May 29th, 2009 07:46 PM
Dameon

thanks for passing judgment with out our ever having met...


May 30th, 2009 04:09 PM
veggieguy12 

so did they let you in for free...? I told a few folks to "go on ahead" toward the end... There were a TON of rad folks there... I hope you were able to meet a few... also was that you asking ALL the questions during and after the screenings...? Did I answer correctly...? Additionally... this is probably my first last and only post on this forum or web page... I am increasingly convinced that train riding has no place on the inner web 


May 31st, 2009 09:46 PM
mattpist

I of course try to let folks in for free... sometimes that is not possible... for instance if I myself personally am nor at the door working it... chances are I am obliged to be elsewhere during the screenings... I appreciate your candor about the sexist remarks... though I make no qualms with speaking my mind and NOT placating people fragile PC egos within the 'scene... this usually awards me with the title of "dick" and that is fine... to reply to your feelings that I made the trip we took bad I mention these facts... 1. I have been riding trains since 1994... I am not from the old school unless you were born in the 80's and consider Rancid your first favorite punk band... and as much as it used to be 'hobos on parade' this is not the case any more and one of the reasons I am less frequently found on fast freight... 2. I was taking someone from my past train riding who was A: an alcoholic who I was taking riding only as a suicide abatement plan... B: from that older less security conscience mentalities who hadn't been on a train since 1998... 3. We (you and I were both shooting footage) were frequently standing up on the different cars we rode aiming cameras at things... this may have had something to do with it...? Also when you say "uh, ya know what? I'm going to go to (insert city here) instead. have fun going to (some town in PA we were heading to)." did you really mean " hey the railroad detective... I'm gonna wait 'til tomorrow... you guys go on ahead...thanks for lending me you scanner..." also... heading to some town in PA...? we were in the NS yard in Charlotte... not really any where near or lined for PA... as for you "saving us"... I don't know that getting off the train and WALKING AWAY from it and transferring to NS was your idea but lets say it was... "thanks"... but you could thank me for getting us a ride with the construction house flipping guy to the yard miles away or lending you my SCANNER for OVER 8 months...!


June 1st, 2009 02:48 AM
Angela

Thanks for your kind words... if you did go to our event somewhere I'm glad to hear you slag it even after you got in for free... I wish I could let everyone in for free but I DO NOT decide how much the venue charges also there have been entirely free shows or pass the hat type deals where you WOULDN'T have to pay ANYTHING if didn't want to... as for your remark about the types of folks that come out to this you are only marginally correct... There have been at our events... oogles... retired railroad employees... people who had a relative ride trains... people who LIVED through the depression... people whose family fed hobos at their back doors... people who make art, music and films about riding trains... FUCKING LEGENDS in the history of train riding... a railroad detective (super cool guy)... etc etc...


June 2nd, 2009 03:55 PM
Mogwai 

right on homie... save your money and go do something else... that is exactly what I would rather be doing too if I didn't LOVE riding trains more then LIFE itself and dedicated years of myself to the pursuit and archival of the pastime lifestyle hobby and or passion...

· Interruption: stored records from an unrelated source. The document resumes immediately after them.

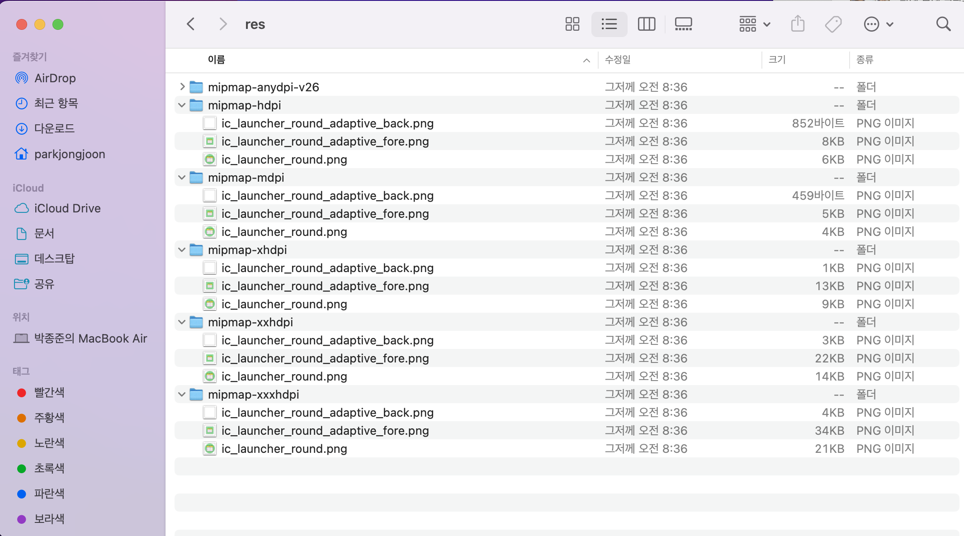This screenshot has height=536, width=964.
Task: Open the Finder search icon
Action: point(943,24)
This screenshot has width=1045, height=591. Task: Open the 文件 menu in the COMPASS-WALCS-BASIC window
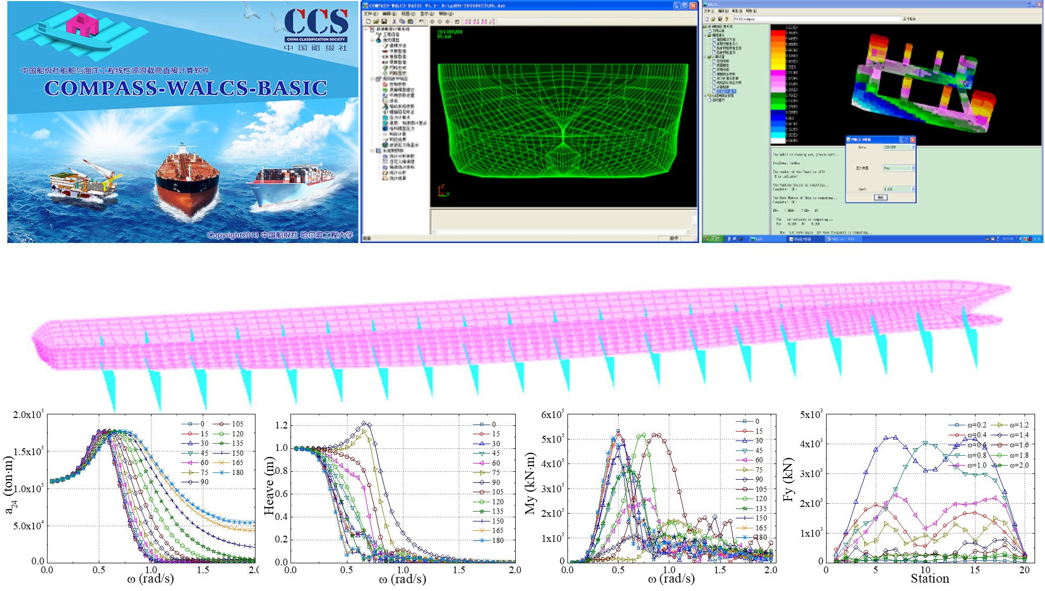(x=371, y=14)
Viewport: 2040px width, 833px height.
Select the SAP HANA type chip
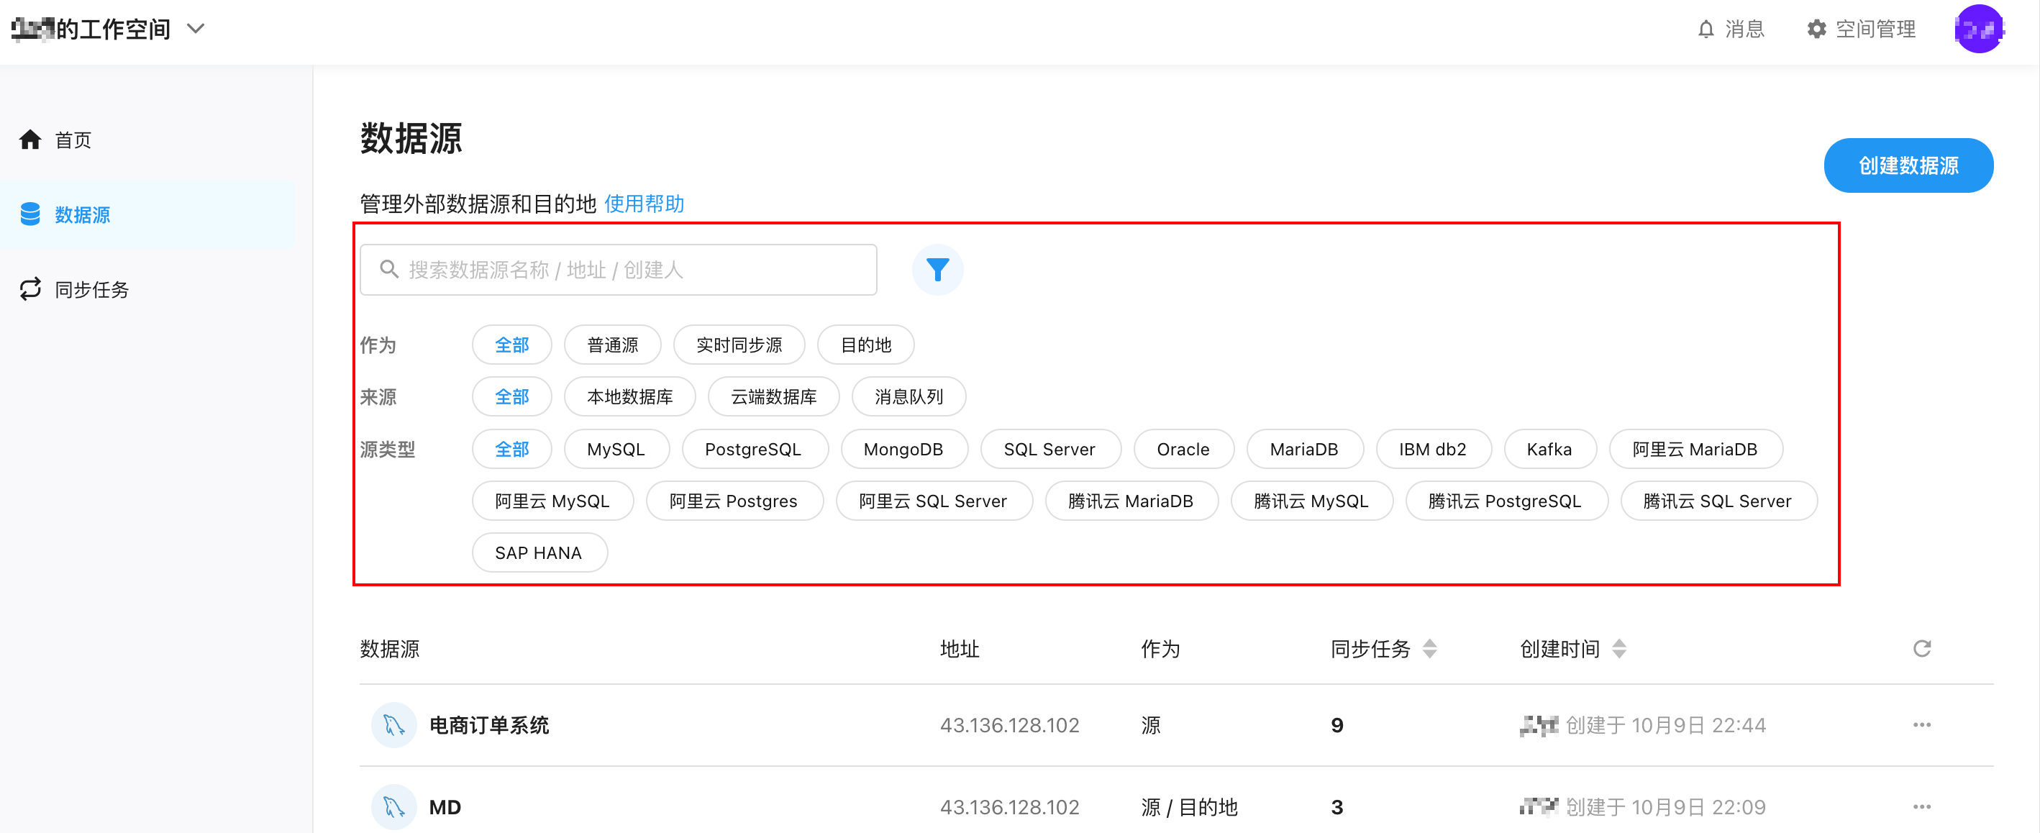tap(539, 553)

September 8th, 2009 06:37 PM
Widerstand

Thanx man...


September 9th, 2009 08:59 PM
mattpist

Dude... as creator and presumably one of the moderators on here is it not your job to make sure people are not talking shit and starting flame wars...? I don't really care so much that folks have shit to say about me personally... but using our event to attack me is bullshit... I love to think that as I am trying to book European tour that some of the folks at the venues are finding this thread and going "no fucking way are they coming here..." Also... I would have thought that even know you stayed somewhat impartial to the credibility bashing that you would have mentioned that I DID let you borrow my scanner for over 8 months to ride with or that you contacted me about helping you take Train on the Brain to Sundance for screening or that YOU ARE USING AN IMAGE OF ME ON YOUR WEB SITE WITHOUT PERMISSION FROM THE PHOTOGRAPHER... even after you consider me a "dick"...

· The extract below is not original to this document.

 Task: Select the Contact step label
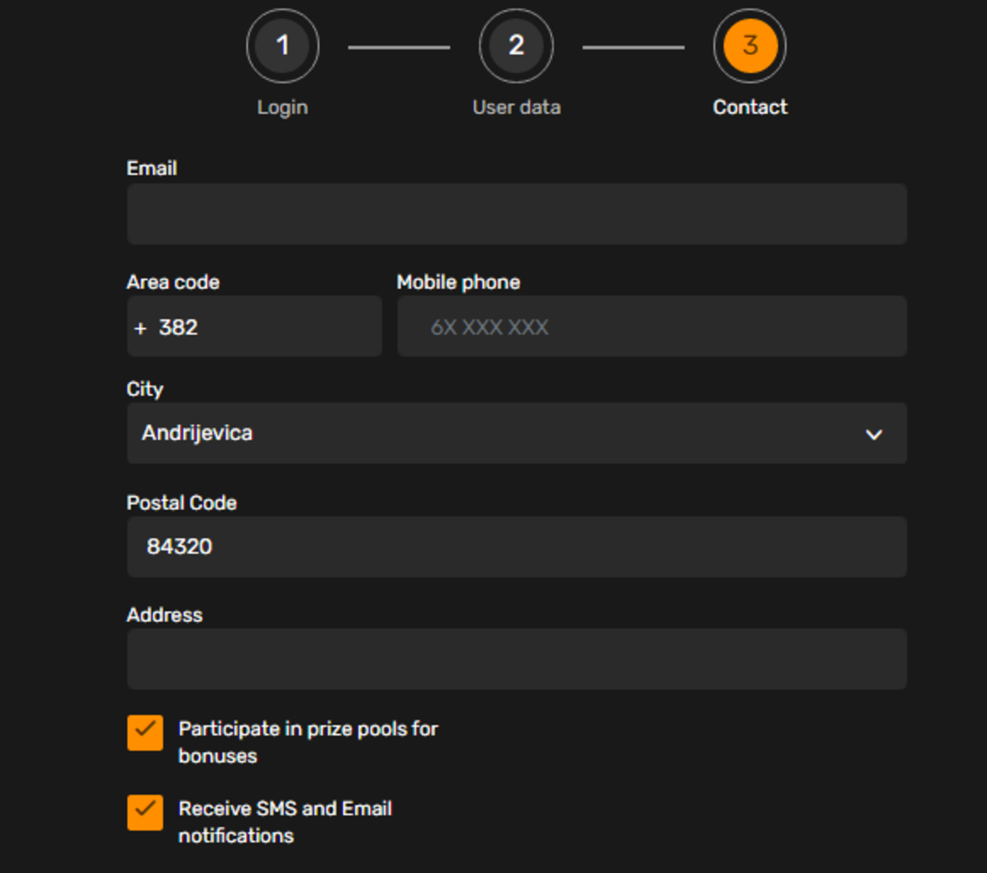[750, 107]
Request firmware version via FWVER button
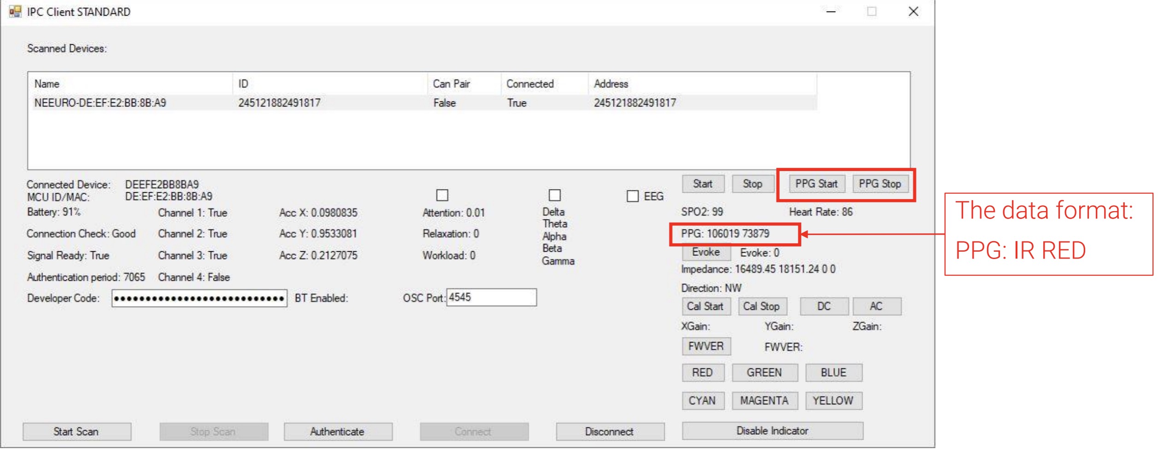The width and height of the screenshot is (1176, 449). 706,346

Finally in closing... for anyone else who I forgot... I LOVE RIDING TRAINS and the HFF is one of several different venues that I have chosen to chronicle the lifestyle and experience of train hopping....

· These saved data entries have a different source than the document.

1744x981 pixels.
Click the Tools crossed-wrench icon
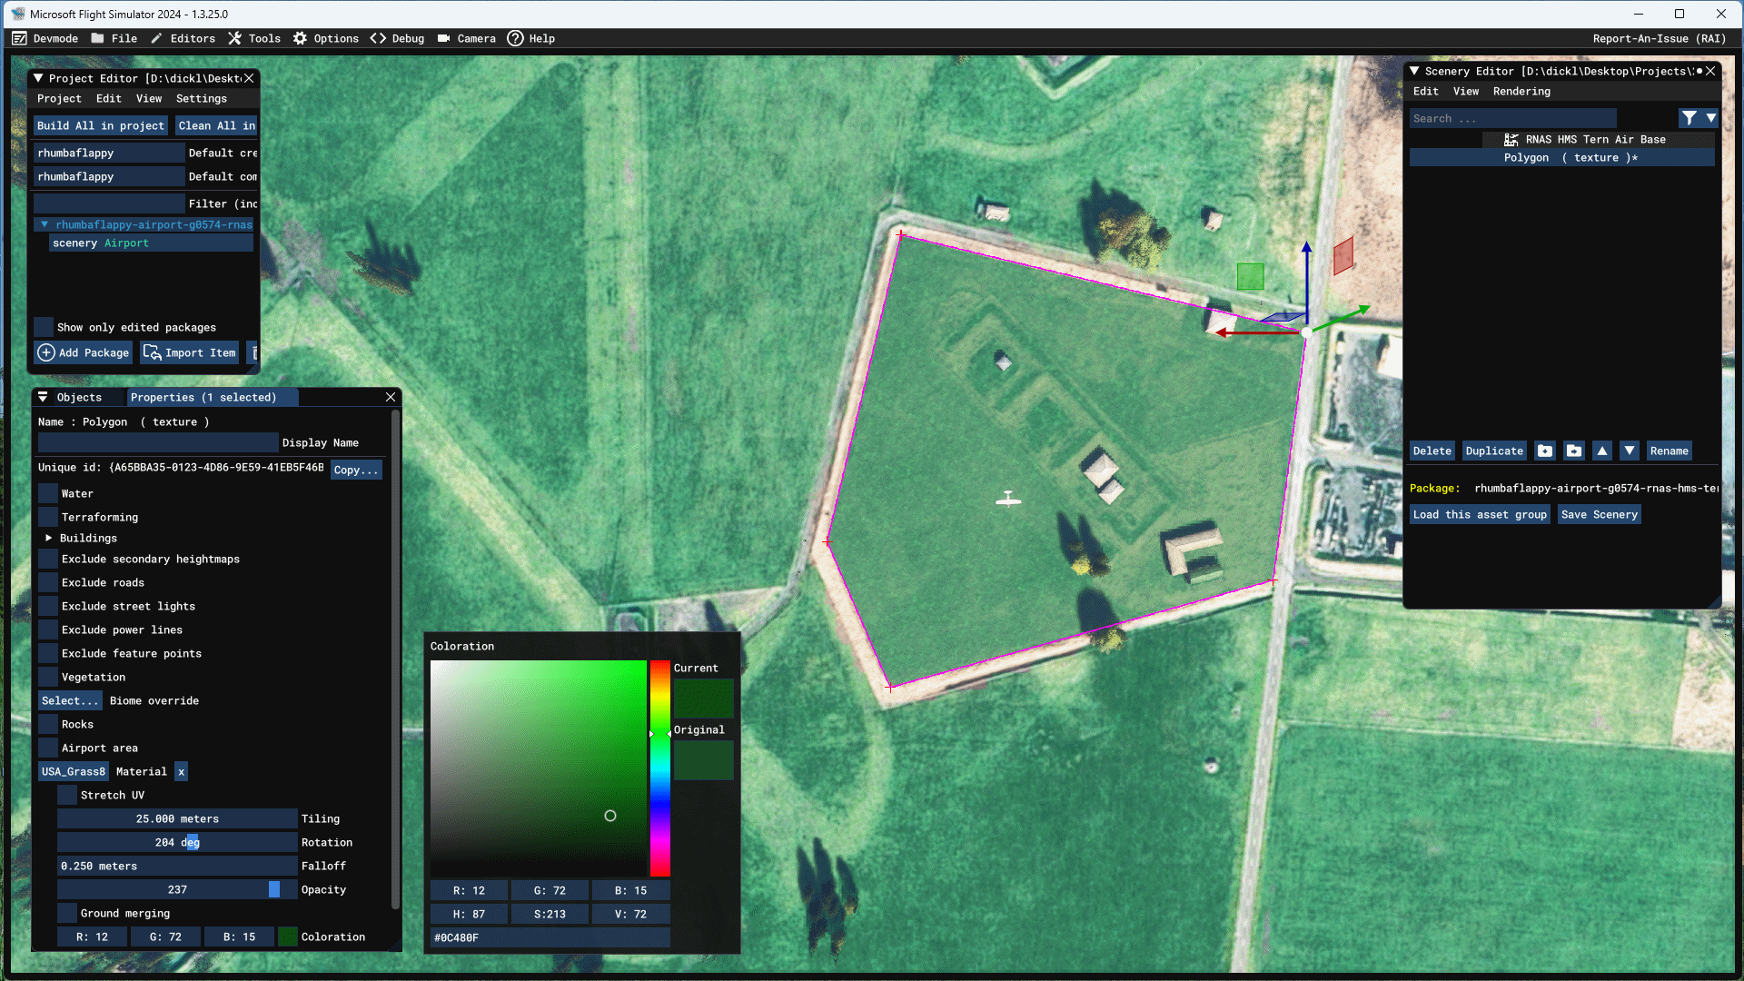pyautogui.click(x=236, y=38)
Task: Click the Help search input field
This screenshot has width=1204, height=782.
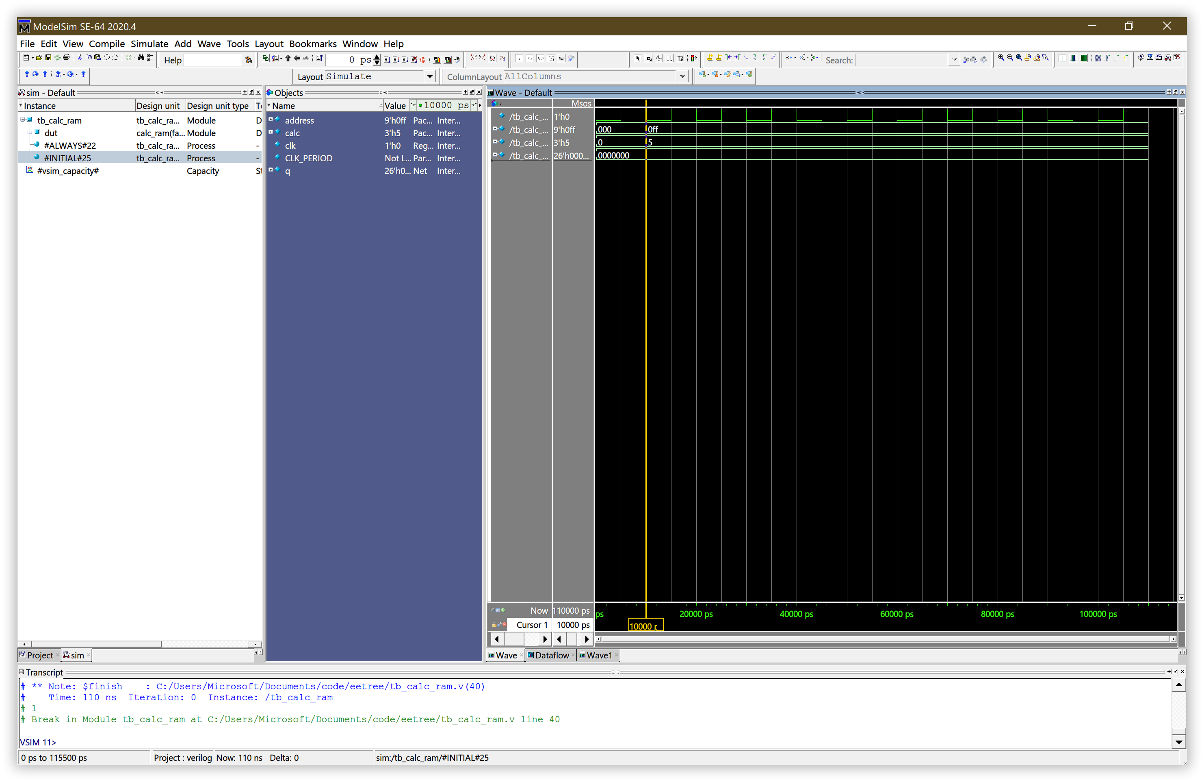Action: click(213, 60)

If you want to discuss any of the above further... please email me directly here [email protected] any additional posts to this list will not be replied to by me...

I also implore you all to come out to a screening and approach me directly about your issue with our event or with my personal views... I promise there will discussion and hopefully resolution and if not we can always settle it with a fat lip or black eye... for those interested in the latter this is where I will be in Oct. and Nov. MySpace - HOBO FILM FESTIVAL - 102 - Male - britt, Iowa - myspace.com/hobofilmfest


----------



## severegout (Sep 25, 2009)

Alright...

I guess i'll put my own two cents in.

I live with Shawn. I've known him for around 4 years (maybe more?) at this point... yeah we have had our arguments/etc. but I wouldn't live with someone I don't get along with. Yes, he has different views as far as riding with women goes but let's be honest here... if you think about it a lot of people won't ride with CERTAIN other people... Shawn has ridden with women and would do it again... I don't personally believe this is a situation he would WILLINGLY put himself in but I doubt he'd complain. As far as his riding style goes... yeah, he does wild shit but it gets him places and he hasn't been caught in quite a long time (as far as i'm aware)... peoples riding styles differ from each other! 

Let's be frank here... almost none of you have met him and actually spent time with him (besides Widerstand) ...

He is most definitely open to a dialogue in person so i'd highly suggest if you have a problem with him or his views to talk to him about it. He won't hide anything from you.


----------



## veggieguy12 (Sep 25, 2009)

Fair enough.
If I make it to a screening, I'll introduce myself.


----------